With a break in the wire going to the regulator, you will normally see exactly the same voltage on both small terminals. I have a trick to figure out which one is connected to the regulator. You can't tell by the wire colors because they both go through a small black plastic block that the terminals are molded to. There's no easy way to know which wire goes to which terminal, ... Unless you know my wondrous trick.
What you want to see is a difference in voltage between those two small terminals. The greater the voltage difference, the stronger electromagnetic field the field winding is making and the more output you'll get. In your first readings that difference is 2.7 volts which is about typical for running the fuel pump, ignition system, and radio. Maybe even the head lights. In the second set of readings there's only a quarter volt difference. The terminal with 11.58 volts is down from 14.04 because the system voltage is down. At issue here is both terminals are essentially the same. That means almost no magnetic field is being developed, so no output will be developed.
Also, we know the brushes inside the alternator are okay. The most common failure is worn brushes making intermittent contact. That can go on for months before the failure becomes permanent. When that happens you'll find 0.00 volts on the second small terminal.

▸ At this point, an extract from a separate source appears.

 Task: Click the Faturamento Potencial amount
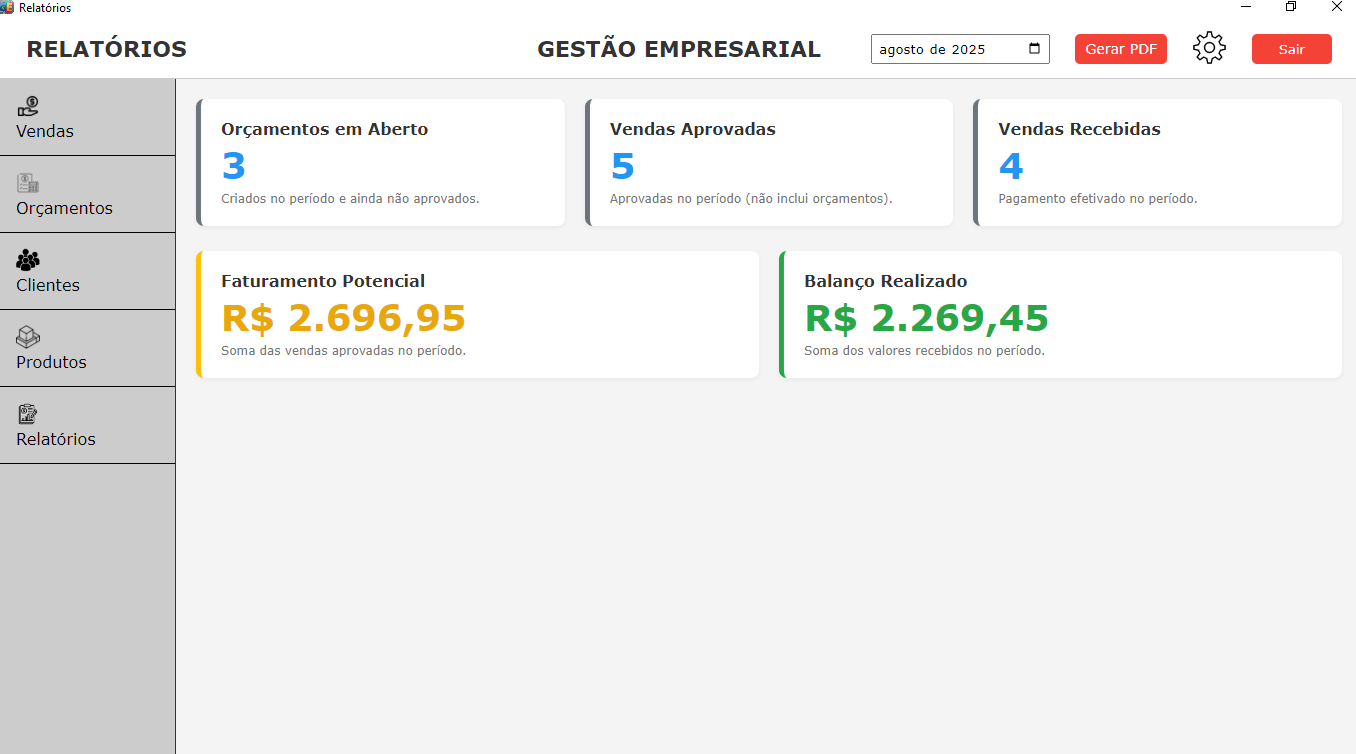(x=343, y=318)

To prove everything else in the output circuit is working, use a piece of wire or a clip lead to ground that second small terminal that had the 11.34 volts. Do that just long enough to verify everything works. If you monitor battery voltage or turn on the head lights, you'll see the charging voltage go way up to more than 15.0 volts. Don't raise engine speed because that can send the voltage to more than 20.0 volts and cause damage. And PLEASE do not ever disconnect the battery while an engine is running. I did that every year on the alternator test bench to prove to my students what will happen. The voltage regulator needs the battery in the circuit to help it do its job. It is real easy without the battery, and by raising engine speed, to hit well over 30.0 volts. That will damage computers, the radio, and any bulbs that are turned on.
Once you momentarily ground that terminal and see system voltage go up, we'll know everything else is working. You'll hear the alternator strain too, and the head lights will get bright. The next step is to ground that same circuit in a connector further down the line, but I'm going to have to find a wiring diagram to see where that is. That's going to tell us if that piece of wire is okay. This was usually a dark green wire but I'll be back shortly with more information.